Methods This cross-sectional survey was conducted with full-time night shift nurses in the hospital setting between September 2020 and February 2021 and included a demographic instrument, the STOP (Snoring, Tiredness during daytime, Observed apnea, and high blood Pressure) Questionnaire, the Pittsburgh Sleep Quality Index (PSQI), and the Intention to Change Sleep Behavior (ICSB) Questionnaire. Descriptive statistics were used to understand participant demographics. Spearman’s rho correlation coefficient was used to test the relationship between participant PSQI scores and Intention to Change scores. This was part of a larger project assessing the impact of an intervention to improve sleep.
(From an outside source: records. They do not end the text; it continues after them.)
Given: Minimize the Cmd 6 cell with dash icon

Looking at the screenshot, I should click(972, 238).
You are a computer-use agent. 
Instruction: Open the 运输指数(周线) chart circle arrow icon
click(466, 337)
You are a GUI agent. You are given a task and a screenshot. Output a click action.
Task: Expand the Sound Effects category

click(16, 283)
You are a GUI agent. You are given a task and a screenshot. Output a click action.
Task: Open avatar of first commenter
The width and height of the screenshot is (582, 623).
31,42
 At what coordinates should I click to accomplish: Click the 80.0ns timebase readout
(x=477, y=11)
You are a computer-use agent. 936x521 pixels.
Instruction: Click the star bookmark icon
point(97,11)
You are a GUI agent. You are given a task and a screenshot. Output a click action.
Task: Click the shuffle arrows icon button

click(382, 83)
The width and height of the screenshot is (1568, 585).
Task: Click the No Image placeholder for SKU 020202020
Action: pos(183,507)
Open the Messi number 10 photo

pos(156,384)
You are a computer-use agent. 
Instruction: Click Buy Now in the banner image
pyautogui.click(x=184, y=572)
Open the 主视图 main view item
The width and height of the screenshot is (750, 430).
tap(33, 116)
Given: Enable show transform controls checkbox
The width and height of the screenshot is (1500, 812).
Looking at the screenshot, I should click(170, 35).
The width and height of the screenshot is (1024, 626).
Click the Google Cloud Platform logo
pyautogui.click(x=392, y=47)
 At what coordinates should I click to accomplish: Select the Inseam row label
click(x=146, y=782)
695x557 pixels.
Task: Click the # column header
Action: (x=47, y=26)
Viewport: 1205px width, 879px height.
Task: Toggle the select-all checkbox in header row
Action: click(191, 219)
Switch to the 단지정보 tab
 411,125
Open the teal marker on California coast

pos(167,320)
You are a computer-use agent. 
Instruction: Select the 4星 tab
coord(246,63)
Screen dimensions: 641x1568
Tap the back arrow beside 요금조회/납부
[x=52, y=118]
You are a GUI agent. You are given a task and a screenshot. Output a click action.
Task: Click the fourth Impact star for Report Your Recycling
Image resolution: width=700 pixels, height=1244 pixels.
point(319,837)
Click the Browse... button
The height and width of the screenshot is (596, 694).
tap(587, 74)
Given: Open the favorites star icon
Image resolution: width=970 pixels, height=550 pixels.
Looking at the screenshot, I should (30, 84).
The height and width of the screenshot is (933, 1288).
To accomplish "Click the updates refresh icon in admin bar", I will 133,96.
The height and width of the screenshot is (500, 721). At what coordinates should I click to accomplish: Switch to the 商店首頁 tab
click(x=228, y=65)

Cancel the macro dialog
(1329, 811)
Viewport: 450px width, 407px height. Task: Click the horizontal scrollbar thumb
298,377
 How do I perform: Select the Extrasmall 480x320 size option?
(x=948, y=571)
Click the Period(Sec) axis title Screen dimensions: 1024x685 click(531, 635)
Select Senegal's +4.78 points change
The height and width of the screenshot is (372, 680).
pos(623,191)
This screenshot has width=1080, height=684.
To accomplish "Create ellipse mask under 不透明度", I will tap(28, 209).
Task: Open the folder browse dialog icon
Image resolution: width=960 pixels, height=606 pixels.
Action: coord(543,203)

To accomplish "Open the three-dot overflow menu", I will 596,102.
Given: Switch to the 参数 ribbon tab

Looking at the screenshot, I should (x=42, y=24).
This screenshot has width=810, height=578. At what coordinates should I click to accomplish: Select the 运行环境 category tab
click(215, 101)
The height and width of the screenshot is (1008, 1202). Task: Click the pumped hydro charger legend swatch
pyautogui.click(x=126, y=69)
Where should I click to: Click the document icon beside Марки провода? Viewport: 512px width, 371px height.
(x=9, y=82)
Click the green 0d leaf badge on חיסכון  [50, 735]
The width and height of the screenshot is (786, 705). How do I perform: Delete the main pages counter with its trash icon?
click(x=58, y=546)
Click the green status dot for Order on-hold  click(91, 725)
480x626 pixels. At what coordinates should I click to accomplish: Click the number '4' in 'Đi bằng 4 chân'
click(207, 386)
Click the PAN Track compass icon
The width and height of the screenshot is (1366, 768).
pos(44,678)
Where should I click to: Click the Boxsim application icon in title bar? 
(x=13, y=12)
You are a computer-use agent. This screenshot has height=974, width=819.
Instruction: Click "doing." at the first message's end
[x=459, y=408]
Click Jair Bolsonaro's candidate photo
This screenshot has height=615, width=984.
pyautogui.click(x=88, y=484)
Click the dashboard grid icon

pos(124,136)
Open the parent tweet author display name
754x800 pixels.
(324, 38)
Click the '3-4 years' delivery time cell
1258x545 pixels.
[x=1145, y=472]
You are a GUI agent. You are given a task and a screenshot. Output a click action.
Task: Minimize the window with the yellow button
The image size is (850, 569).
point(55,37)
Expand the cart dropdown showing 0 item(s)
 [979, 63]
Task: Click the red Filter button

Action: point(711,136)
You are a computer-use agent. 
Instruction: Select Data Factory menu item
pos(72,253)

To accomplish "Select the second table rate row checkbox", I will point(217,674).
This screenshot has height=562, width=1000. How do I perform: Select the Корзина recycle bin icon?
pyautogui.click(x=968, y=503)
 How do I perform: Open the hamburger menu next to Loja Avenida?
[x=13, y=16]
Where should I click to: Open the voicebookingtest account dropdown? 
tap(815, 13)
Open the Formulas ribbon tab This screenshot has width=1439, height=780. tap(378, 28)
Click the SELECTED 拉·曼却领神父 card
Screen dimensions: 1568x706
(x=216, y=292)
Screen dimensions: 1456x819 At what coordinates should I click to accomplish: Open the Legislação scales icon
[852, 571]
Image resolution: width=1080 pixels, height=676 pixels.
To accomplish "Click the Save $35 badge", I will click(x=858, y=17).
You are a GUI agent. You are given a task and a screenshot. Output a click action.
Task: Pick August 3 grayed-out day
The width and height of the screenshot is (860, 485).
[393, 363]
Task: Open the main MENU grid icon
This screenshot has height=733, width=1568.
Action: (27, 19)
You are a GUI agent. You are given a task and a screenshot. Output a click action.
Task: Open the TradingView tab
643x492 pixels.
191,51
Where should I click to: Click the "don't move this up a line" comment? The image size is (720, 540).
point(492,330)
Results: the participants who completed the survey (N=42) reflected several characteristics of nurses across the United States. Over 20% scored positive in the STOP questionnaire, and the average sleep quality score indicated poor sleep, whereas the ICSB indicated a high desire to implement changes to impact sleep. Only 11% completed the sleep intervention. The demographics of this sample indicated that night nurses did not meet the current guidelines for behaviors, nutrition, and physical activity and expressed a desire to lose weight. There was a positive relationship between PSQI and ICSB scores.
Conclusion: there are opportunities to support sleep health among night shift nurses and other lifestyle behaviors that can translate into better health and patient outcomes.
Durkin, Adelaide and Richards, Andrew, "Opportunities to support night shift nurses’ wellbeing" (2022). Achieve. 2141.